Focus on the big picture. Keep in mind that the holiday season is just that, a season. Don't place all your focus on one day, such as Thanksgiving or Christmas. Lessen stress by spreading out activities and not placing too great an emphasis on a specific holiday. Otherwise, you could be setting yourself up for disappointment and feelings of failure should something not go according to plan.
Don't use alcohol as a crutch. Far too many people turn to alcohol during the holiday season to calm nerves or as the centerpiece of festivities. It's no coincidence that alcohol-related traffic accidents are at their highest during the holiday season. That's because alcohol is at seemingly every turn during the holidays, be it an office party or a gathering with friends. But for those who are finding the holiday season especially difficult, alcohol should be avoided. Alcohol is a depressant and will only make matters worse.

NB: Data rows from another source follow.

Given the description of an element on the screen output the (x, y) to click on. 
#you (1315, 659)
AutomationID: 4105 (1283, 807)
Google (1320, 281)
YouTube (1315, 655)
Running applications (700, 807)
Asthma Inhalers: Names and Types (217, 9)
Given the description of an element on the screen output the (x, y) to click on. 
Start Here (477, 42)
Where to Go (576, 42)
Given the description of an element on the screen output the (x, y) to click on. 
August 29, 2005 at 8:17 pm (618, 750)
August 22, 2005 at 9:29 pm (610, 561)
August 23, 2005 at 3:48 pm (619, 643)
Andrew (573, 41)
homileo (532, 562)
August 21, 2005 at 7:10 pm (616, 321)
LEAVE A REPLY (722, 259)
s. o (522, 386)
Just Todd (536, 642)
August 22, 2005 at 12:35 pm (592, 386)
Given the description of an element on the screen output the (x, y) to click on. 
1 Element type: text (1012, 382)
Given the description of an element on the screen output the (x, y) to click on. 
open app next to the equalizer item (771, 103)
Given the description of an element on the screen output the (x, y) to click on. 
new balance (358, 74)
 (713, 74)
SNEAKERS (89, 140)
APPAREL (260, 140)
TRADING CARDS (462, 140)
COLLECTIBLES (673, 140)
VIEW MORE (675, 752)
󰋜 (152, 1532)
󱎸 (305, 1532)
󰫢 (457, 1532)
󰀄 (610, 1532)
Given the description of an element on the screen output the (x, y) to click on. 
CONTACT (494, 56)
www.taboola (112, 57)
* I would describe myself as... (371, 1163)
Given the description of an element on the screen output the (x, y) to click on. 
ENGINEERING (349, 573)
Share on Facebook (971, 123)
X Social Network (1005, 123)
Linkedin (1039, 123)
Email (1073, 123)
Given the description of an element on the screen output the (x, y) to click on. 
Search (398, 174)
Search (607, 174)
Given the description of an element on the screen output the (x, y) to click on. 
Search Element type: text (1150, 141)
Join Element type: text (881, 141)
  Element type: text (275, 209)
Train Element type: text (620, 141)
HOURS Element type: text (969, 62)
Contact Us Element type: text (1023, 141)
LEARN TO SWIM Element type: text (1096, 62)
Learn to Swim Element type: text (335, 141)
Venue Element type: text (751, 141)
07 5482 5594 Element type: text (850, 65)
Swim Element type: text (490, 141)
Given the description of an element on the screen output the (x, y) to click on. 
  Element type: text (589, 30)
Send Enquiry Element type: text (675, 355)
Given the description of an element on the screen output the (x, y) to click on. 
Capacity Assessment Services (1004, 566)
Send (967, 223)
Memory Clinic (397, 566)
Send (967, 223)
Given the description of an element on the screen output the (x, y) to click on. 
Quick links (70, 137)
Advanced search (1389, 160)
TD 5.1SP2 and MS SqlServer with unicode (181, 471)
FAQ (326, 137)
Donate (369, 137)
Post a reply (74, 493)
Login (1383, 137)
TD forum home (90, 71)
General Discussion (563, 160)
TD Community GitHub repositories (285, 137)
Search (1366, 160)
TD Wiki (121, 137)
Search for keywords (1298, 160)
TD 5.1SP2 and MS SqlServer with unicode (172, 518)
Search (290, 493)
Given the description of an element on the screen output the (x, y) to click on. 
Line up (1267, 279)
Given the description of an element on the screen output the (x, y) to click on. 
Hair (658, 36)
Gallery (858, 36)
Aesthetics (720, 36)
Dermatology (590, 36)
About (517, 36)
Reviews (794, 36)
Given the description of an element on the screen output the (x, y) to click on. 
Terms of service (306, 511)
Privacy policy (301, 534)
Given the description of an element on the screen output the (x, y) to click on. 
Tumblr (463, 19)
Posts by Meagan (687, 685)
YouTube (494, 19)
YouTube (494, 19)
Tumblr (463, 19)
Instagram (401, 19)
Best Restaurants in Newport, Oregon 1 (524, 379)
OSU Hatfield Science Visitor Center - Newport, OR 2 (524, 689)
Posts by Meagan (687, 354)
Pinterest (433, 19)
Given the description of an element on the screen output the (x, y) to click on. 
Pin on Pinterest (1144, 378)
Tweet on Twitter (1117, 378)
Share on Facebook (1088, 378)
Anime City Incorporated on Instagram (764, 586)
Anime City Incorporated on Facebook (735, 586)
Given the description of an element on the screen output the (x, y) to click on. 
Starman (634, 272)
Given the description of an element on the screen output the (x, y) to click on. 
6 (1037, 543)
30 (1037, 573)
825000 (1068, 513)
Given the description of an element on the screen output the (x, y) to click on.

Don't repress certain feelings. Like any other season, the holiday season has room for sadness. It's perfectly normal to feel sadness over a lost loved one during the holiday season. But sharing those feelings with others who miss the person as well can be a healthy form of coping. Even if you don't share those feelings, don't dwell on the person's absence, dwell on the good times you had with the person.
Feelings of loneliness also become more prevalent around the holidays. If that's the case, try volunteering with a local charity. This can be a great way to meet new and well-meaning people.
Make time for yourself. The stress of the holiday season is thanks in large part to the busier schedule that comes with entertaining and shopping. But make sure that schedule includes some time for you to recharge your batteries. Stay in and watch a movie, go for a walk, or just schedule an activity you can enjoy that's free of stress. You might be surprised how refreshing one day away from the hectic holiday season can be.
Change your celebration. If your feelings of sadness stem from the loss of someone with whom you're used to celebrating the holidays, consider changing the way you celebrate. For example, if hosting a holiday dinner has traditionally fallen on your shoulders, ask a relative to play host this year so you can relax and enjoy time spent with loved ones. Or host the dinner but have it catered instead of cooking yourself.
Surround yourself with loved ones or caring people. Perhaps the best advice is to not suffer alone or in silence. The holidays should not be a time of loneliness, so make an effort to spend more time with loved ones if you're feeling lonely or sad. Don't just visit on an actual holiday. If you have to go shopping for gifts, invite a friend or relative along and make a day of it.